# Robo-Taxi Industry Could Be Worth $2 Trillion by 2030, UBS Says



## Single Malt (Nov 11, 2018)

https://www.bloomberg.com/news/arti...ry-could-be-worth-2-trillion-by-2030-ubs-says


----------



## getawaycar (Jul 10, 2017)

How much has UBS invested in this industry? Better keep pumpin' that bubble.


----------



## everythingsuber (Sep 29, 2015)

Could and is more likely to be worth nothing.


----------



## Wolfgang Faust (Aug 2, 2018)

Robotaxi lawsuits can be worth 3 trillion by 2031, :cryin:


----------



## Roadmasta (Aug 4, 2017)

They have to teach the cars aggressive behavior to adapt to cities like NYC. Aggressive more than cars are now. Once you see the car is driverless you could manipulate the system by making sudden moves around said vehicle. They could not adapt to unforseen advances of unpredictable cars and pedestrians. The car would stop dead in it's tracks. To many problems facing this technology.


----------



## Wolfgang Faust (Aug 2, 2018)

Bingo.
A moose enters the right side of the road, while a three year old child comes the left. Which one will HAL9000 choose to run over?


----------



## goneubering (Aug 17, 2017)

Wolfgang Faust said:


> Bingo.
> A moose enters the right side of the road, while a three year old child comes the left. Which one will HAL9000 choose to run over?


Hitting a moose can destroy a car which might influence HAL.


----------



## Single Malt (Nov 11, 2018)

Wolfgang Faust said:


> Bingo.
> A moose enters the right side of the road, while a three year old child comes the left. Which one will HAL9000 choose to run over?


How can you expect anyone to answer that question with such limited information? I mean, whats the child's view on climate change? Does the moose recycle?


----------



## Wolfgang Faust (Aug 2, 2018)

Baahahahaa ? ?


----------



## Stevie The magic Unicorn (Apr 3, 2018)

Roadmasta said:


> They have to teach the cars aggressive behavior to adapt to cities like NYC. Aggressive more than cars are now. Once you see the car is driverless you could manipulate the system by making sudden moves around said vehicle. They could not adapt to unforseen advances of unpredictable cars and pedestrians. The car would stop dead in it's tracks. To many problems facing this technology.


So...

Your saying we need to teach them to honk at hobos blocking the street?

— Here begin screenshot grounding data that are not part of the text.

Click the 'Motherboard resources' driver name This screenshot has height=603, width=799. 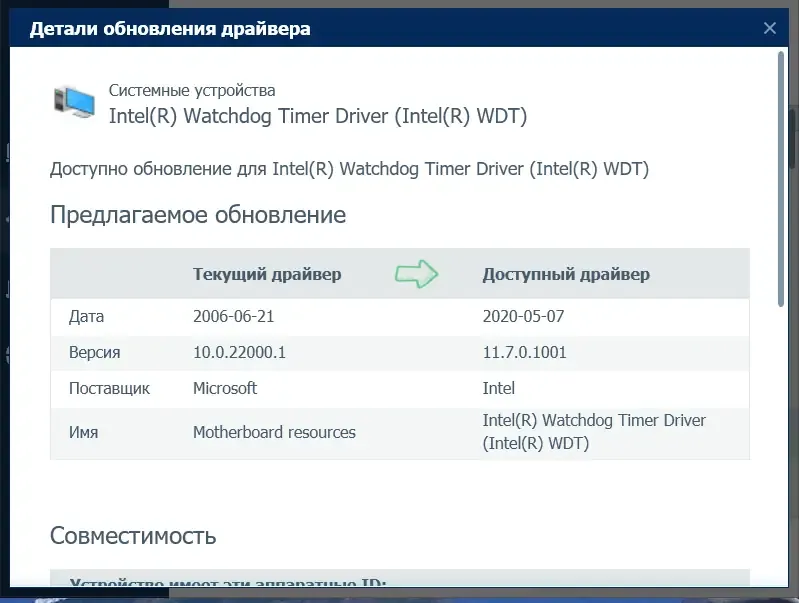point(274,432)
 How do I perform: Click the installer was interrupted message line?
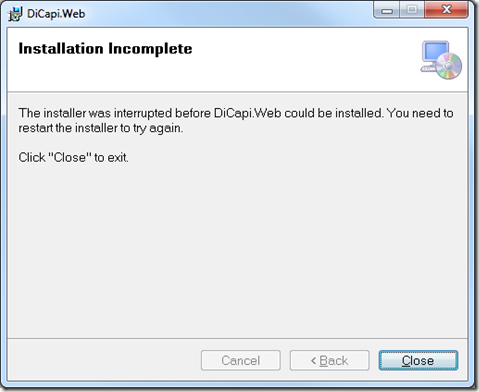click(236, 113)

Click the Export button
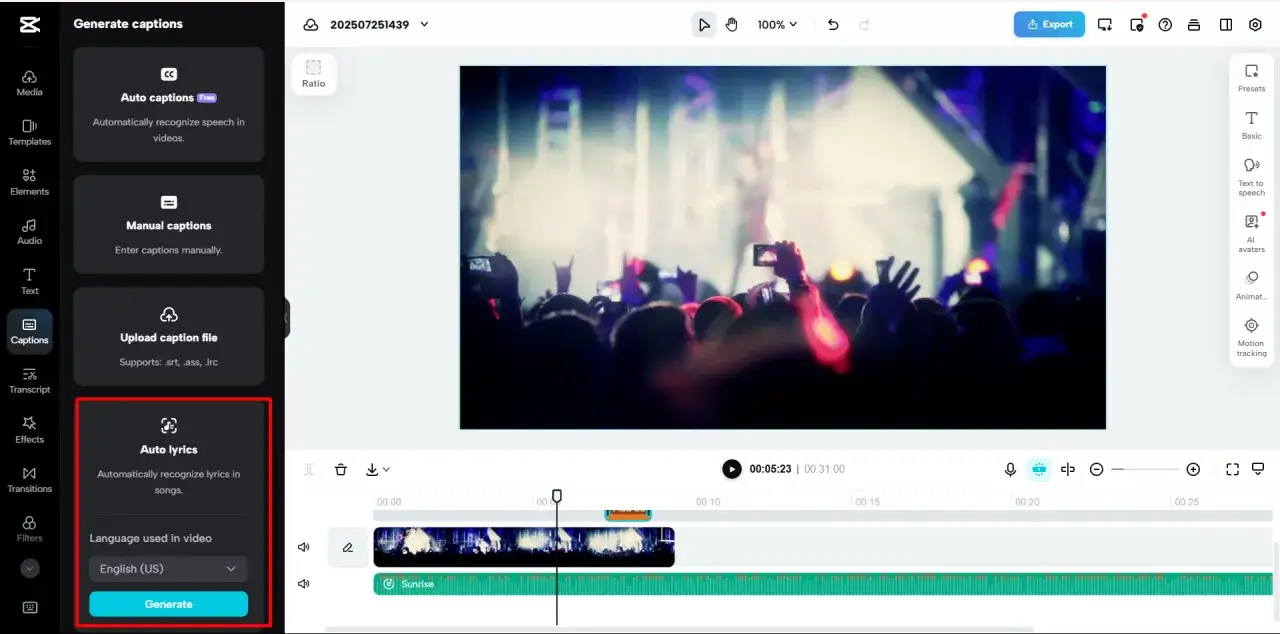coord(1048,25)
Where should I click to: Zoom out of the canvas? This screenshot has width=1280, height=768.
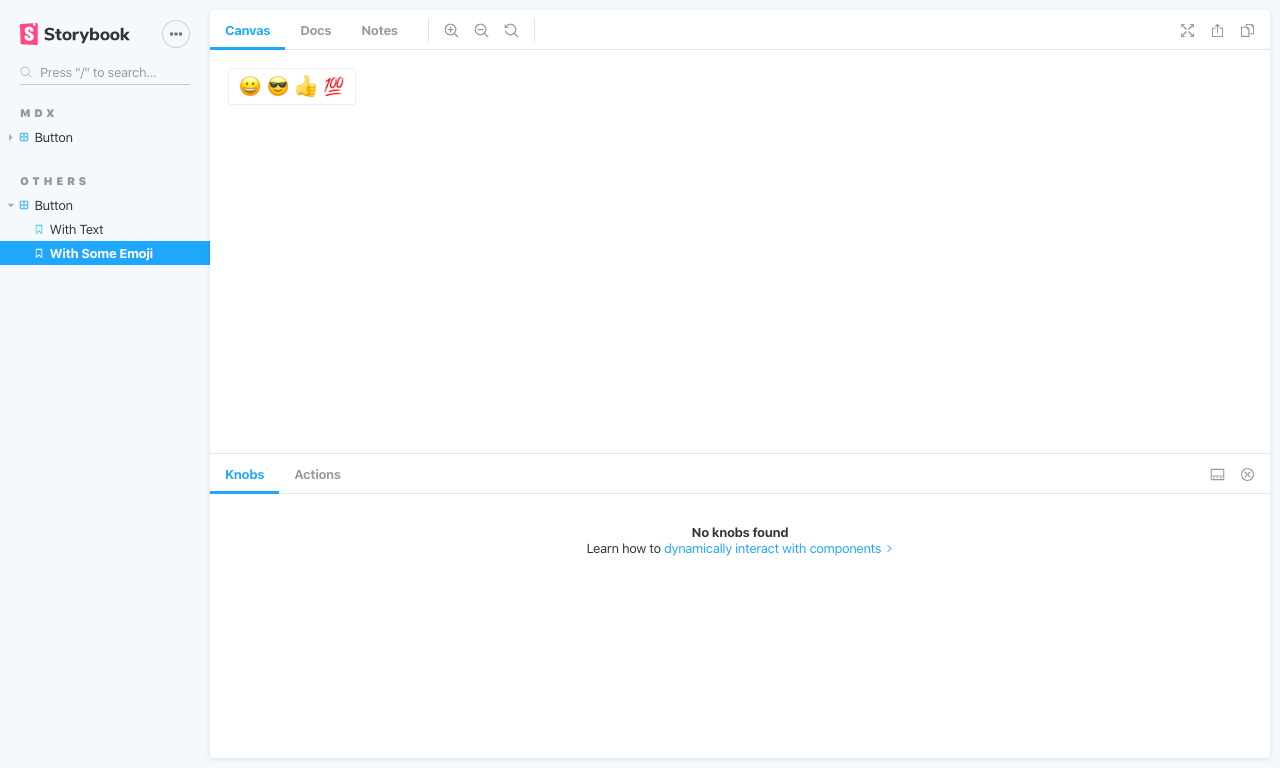(x=481, y=30)
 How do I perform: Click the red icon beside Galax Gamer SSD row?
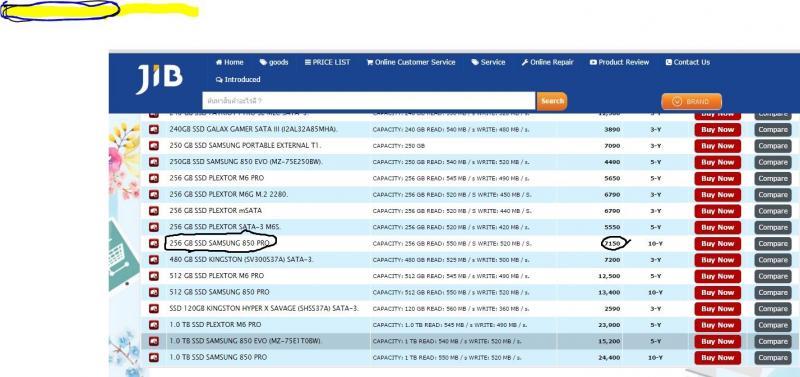pos(154,130)
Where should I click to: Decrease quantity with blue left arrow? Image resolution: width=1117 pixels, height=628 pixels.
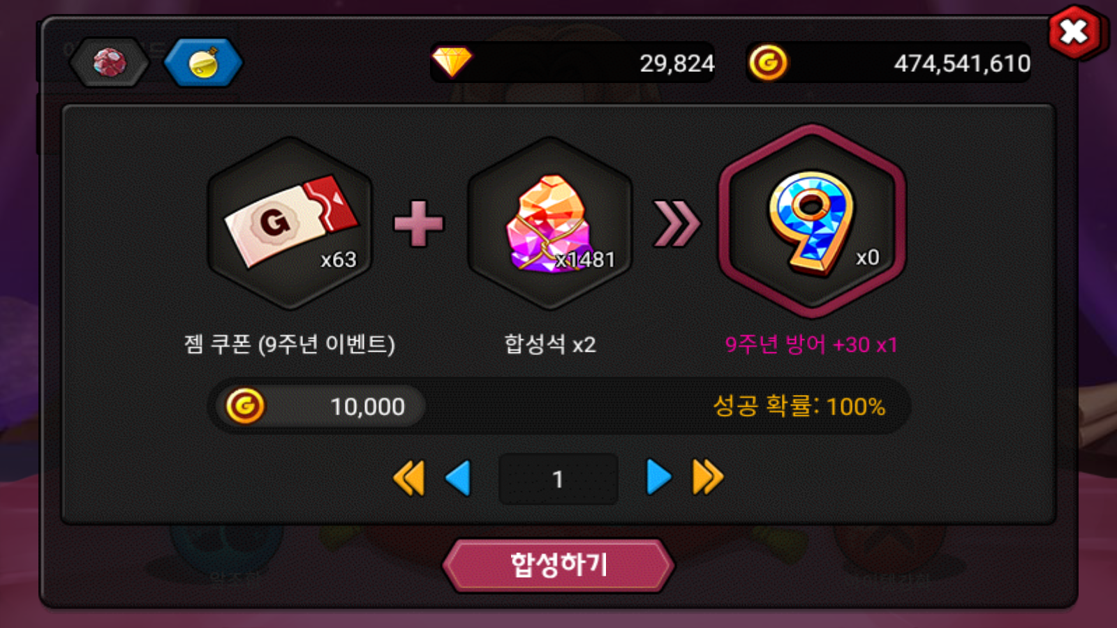click(x=458, y=478)
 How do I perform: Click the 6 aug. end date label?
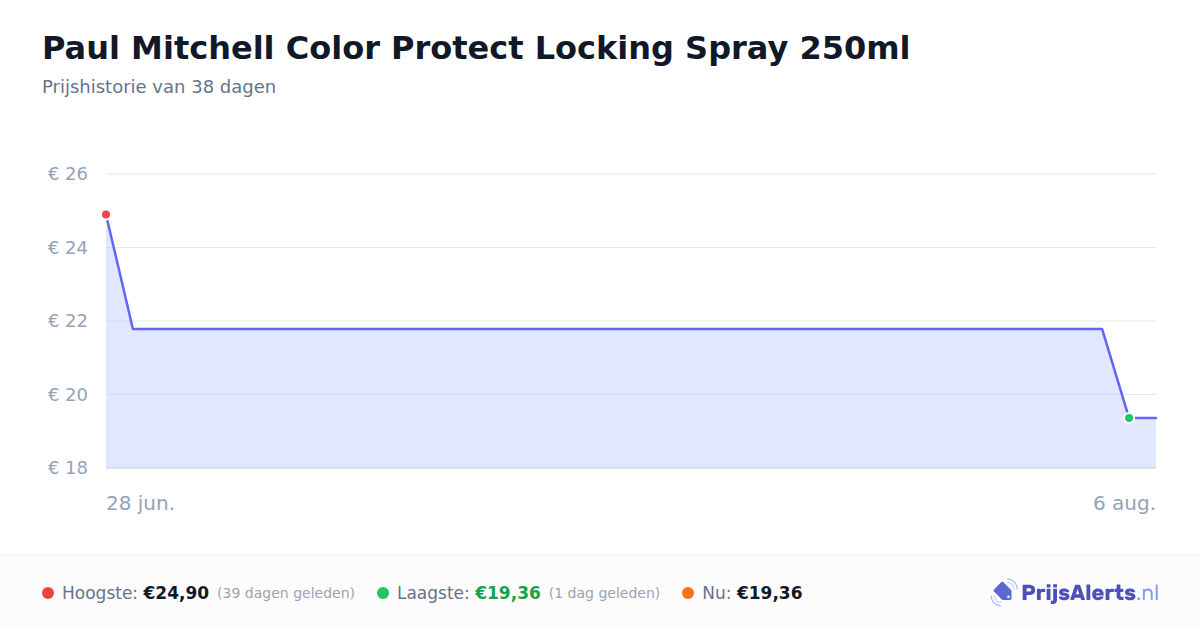[1124, 503]
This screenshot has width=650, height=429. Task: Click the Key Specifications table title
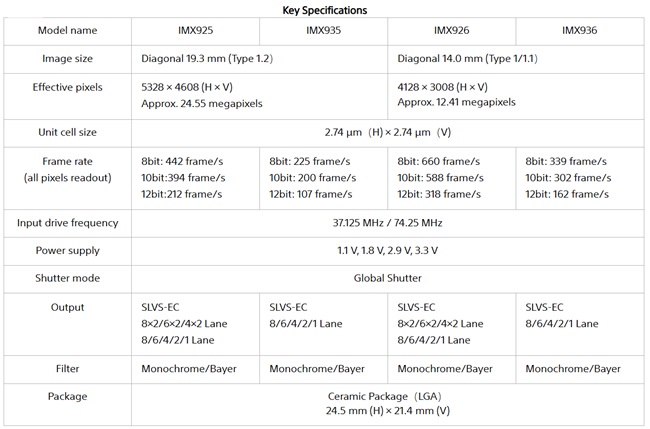pos(325,8)
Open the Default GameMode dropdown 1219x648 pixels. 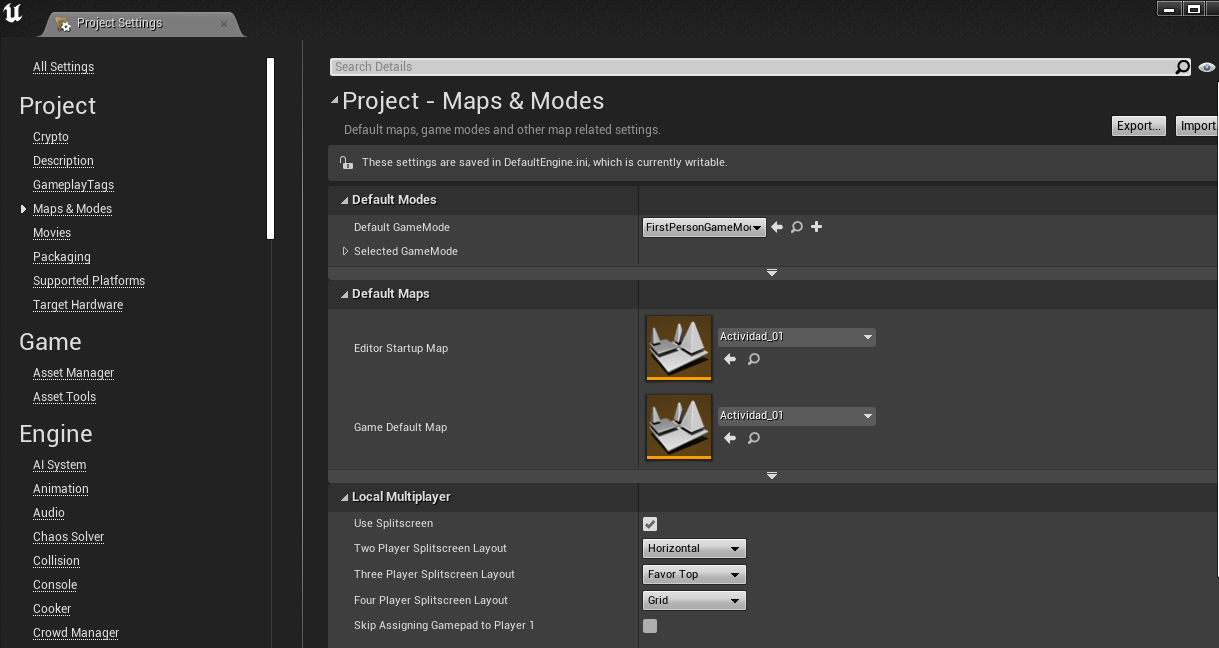704,228
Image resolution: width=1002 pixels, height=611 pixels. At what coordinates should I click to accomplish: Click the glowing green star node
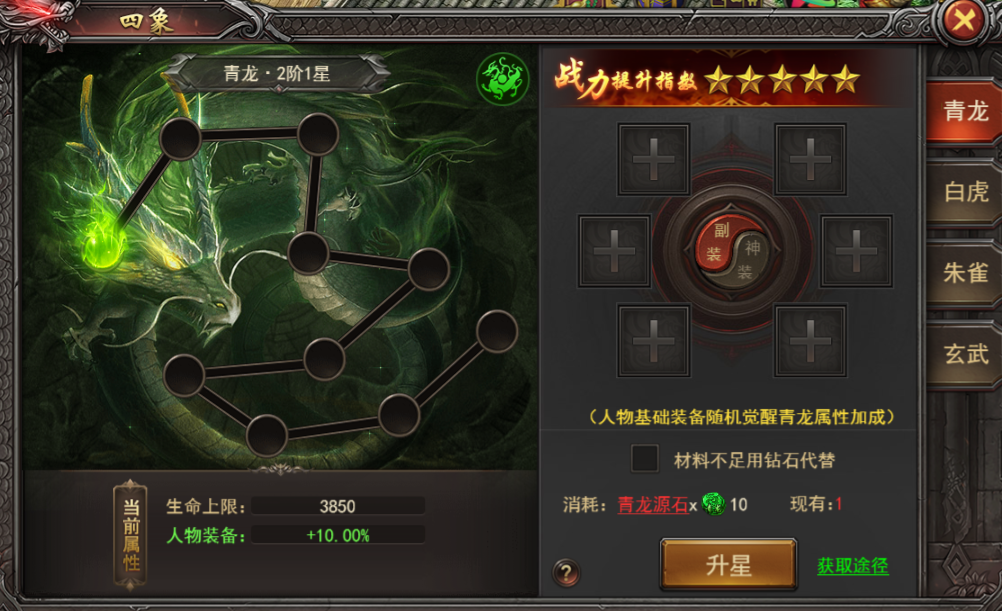point(102,247)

What about forcing their way into a lane change when no one is giving them space?

How about the age old question, do you hit the gas or hit the breaks on yellow?

How long does the car wait behind a stopped car before passing it illegally?

Do you train it to gun the engine to scare a hobo who is begging for money and blocking your path?

How do you teach an SDV to navigate when presented with incorrect maps?

Do you train it to inch towards a crowd of people illegally crossing the road blocking it from crossing on green?

How does the car determine if the customer isn't where the customer thinks they are?

How does the car determine that the requested pickup/dropoff location isn't safe for pickups/dropoffs?

Do train the car to park illegally because there's no legal parking?

Gated communities

Who tells the customer they can't smoke crack in the car?


----------



## Single Malt (Nov 11, 2018)

Stevie The magic Unicorn said:


> So...
> 
> Your saying we need to teach them to honk at hobos blocking the street?
> 
> ...


Waymo has been operating a beta self driving taxi service in Phoenix for two years and starting charging pax in Dec. Do you really think any of these haven't been dealt with a thousand times?


----------



## goneubering (Aug 17, 2017)

Single Malt said:


> Waymo has been operating a beta self driving taxi service in Phoenix for two years and starting charging pax in Dec. Do you really think any of these haven't been dealt with a thousand times?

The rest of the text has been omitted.